How to stay cool during a heat wave? New research offers one unexpected solution: cover your roof with solar panels.
There are plenty of benefits to using solar panels—notably clean energy, long-term electric-bill savings, utility rebates, and tax incentives. But one recently discovered side effect might be especially attractive to people suffering through this weekend’s heat wave: Solar panels also keep buildings cool.
A new study in the current issue of the journal Solar Energy has found that a building’s ceiling was cooler by 5 degrees F under a roof lined with solar panels than under a standard roof, as the panels reduced the amount of heat reaching the roof by 38 percent.
“It’s mostly that shadow effect, like when you park your car under a tree. The sun hits the solar panels, not your roof,” explains study co-author Jan Kleissl, an assistant professor of environmental engineering at the University of California – San Diego. “It’s very intuitive.”
Kleissl, fellow UCSD researcher Anthony Dominguez, and NASA’s Jeffrey C. Luvall used thermal infrared imagery to measure the temperature of the Powell Structural Systems Laboratory, which is partially covered by solar photovoltaic (PV) panels. The details of the study are of course specific to this particular building, which Kleissl describes as an “old, empty cube”—a commercial-style building that is more than a decade old and has little insulation.
“The AC energy savings potential of roof-mounted PV panels is highly dependent on building characteristics,” notes David Sailor, the director of the Green Building Research Laboratory at Portland State University. “For this class of buildings, the savings may be large.”
The researchers estimate that energy saved as a result of cooler roofs could, over the life of a solar-panel roof system, account for as much as 5 percent of the panels’ initial cost.
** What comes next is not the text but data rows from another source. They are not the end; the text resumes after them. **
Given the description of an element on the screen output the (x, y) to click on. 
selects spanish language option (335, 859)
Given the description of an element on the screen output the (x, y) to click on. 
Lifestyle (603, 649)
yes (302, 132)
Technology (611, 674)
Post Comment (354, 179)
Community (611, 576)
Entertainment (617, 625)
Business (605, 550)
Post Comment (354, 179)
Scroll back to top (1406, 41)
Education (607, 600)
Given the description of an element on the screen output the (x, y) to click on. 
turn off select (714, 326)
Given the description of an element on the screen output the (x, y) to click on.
This computation could even be a conservative one. The researchers’ data also suggest that, during winter months when energy use peaks in colder climates, savings may be even greater—since solar panels, it seems, can insulate a building as well.
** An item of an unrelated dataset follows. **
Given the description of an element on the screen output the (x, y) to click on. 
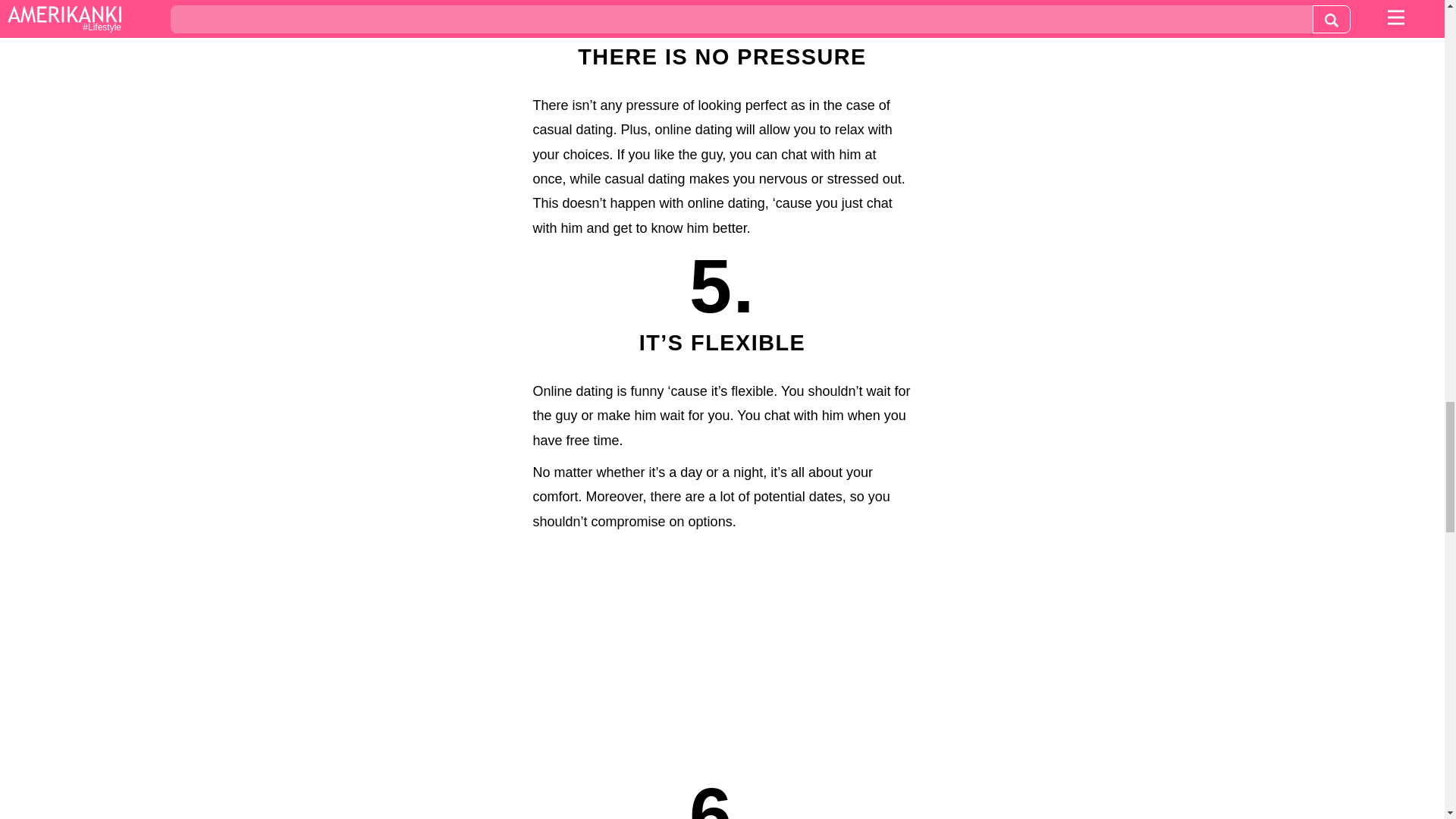
Advertisement (721, 654)
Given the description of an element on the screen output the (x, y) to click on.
“It’s like having a blanket,” Kleissl says. “In winter, the solar panels won’t allow all the heat to be lost to the atmosphere.”
For the rest of these super-hot summer days, though, Kleissl’s group will be concentrating on generalizing their findings and developing a calculator that people could use to predict the cooling effect of solar panels on their own roofs. “It’s about showing that solar has a lot of benefits and that they’re quantifiable,” he says.